Limb loss “doesn’t define me”: Walter shares on National Limb Loss Awareness Month
Everyday, I wake up and do my routine: Stretch, get up, use the bathroom, wash my hands and face, sit down in the dining room, have breakfast, brush my teeth and get ready to go on about my day.
Lately, however, I’ve been doing things drastically differently. In January, I returned home (after months in the hospital) without my left leg. While surfing the web, I happened to find out that April is limb loss awareness month and I had an “aha” moment!
Limb loss awareness month is celebrated every April. Up until I lost a limb, I wasn’t even aware that there WAS a limb loss awareness month. So, what does it mean to me now? Before November 16th, 2019 it didn’t mean anything. But the sudden realization the very next time I saw my body meant that my life would change forever. But it doesn’t necessarily mean things that I used to do before I can’t do now… it just means that I’ll do them in a different fashion.
I’ve had to change my approach in the way I do many things – some things haven’t changed and some things I cannot do yet (for the time being at least).
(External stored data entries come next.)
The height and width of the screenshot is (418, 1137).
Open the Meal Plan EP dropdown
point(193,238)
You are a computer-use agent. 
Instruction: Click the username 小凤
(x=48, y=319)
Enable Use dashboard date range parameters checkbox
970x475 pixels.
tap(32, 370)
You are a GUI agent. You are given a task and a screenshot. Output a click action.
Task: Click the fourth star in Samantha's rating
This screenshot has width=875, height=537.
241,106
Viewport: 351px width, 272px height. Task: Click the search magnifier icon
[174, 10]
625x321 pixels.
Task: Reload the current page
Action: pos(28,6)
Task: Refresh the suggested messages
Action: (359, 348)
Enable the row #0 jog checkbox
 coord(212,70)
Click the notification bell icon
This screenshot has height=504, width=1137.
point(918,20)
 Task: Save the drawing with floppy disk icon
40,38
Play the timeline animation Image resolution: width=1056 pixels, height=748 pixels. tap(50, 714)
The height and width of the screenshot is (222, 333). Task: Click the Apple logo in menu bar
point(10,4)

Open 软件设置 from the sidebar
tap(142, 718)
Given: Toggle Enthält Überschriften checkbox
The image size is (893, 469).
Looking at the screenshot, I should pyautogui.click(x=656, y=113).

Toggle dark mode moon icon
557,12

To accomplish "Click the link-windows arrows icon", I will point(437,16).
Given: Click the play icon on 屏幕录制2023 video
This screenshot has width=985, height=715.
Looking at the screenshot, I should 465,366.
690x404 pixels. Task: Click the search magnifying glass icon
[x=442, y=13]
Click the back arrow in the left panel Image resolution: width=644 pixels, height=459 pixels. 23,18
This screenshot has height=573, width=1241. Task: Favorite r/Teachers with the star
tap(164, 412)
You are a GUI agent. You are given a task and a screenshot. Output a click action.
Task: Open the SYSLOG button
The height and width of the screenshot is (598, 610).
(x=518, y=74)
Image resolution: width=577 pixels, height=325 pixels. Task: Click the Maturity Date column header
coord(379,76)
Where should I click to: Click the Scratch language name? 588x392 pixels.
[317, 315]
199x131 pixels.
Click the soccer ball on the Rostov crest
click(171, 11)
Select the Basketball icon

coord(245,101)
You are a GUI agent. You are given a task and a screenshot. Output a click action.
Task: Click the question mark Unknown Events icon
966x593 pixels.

I move around in a wheelchair most of the time when I’m out on the streets or I use one of those electric shopping carts, but I can still move around at home using my walker and my crutches. Showering is different, but still doable. My favorite things remain unaffected, such as being able to spend time with my family and friends and being able to hang out and eat out before the coronavirus pandemic hit the US. But I don’t think that I can lift the amount of weight I used to, or drive a stick shift car, until I can get a prosthetic leg that can help me.
Limb loss doesn’t just affect me.
It affects my family, my friends and everyone that has known me and supported me (including all the medical professionals to whom I’m forever thankful for). Because without them, I don’t know where I would be, but it also brings to light as to where I am going. Because no matter what, I know that wherever I go I’ll be able to go out into the world and be able to help as many people as I can that are going through the same thing I am now.
So what does limb loss awareness month mean to me?
A lot more than before, because now I’ve learned: While limb loss is a part of me, it doesn’t define me.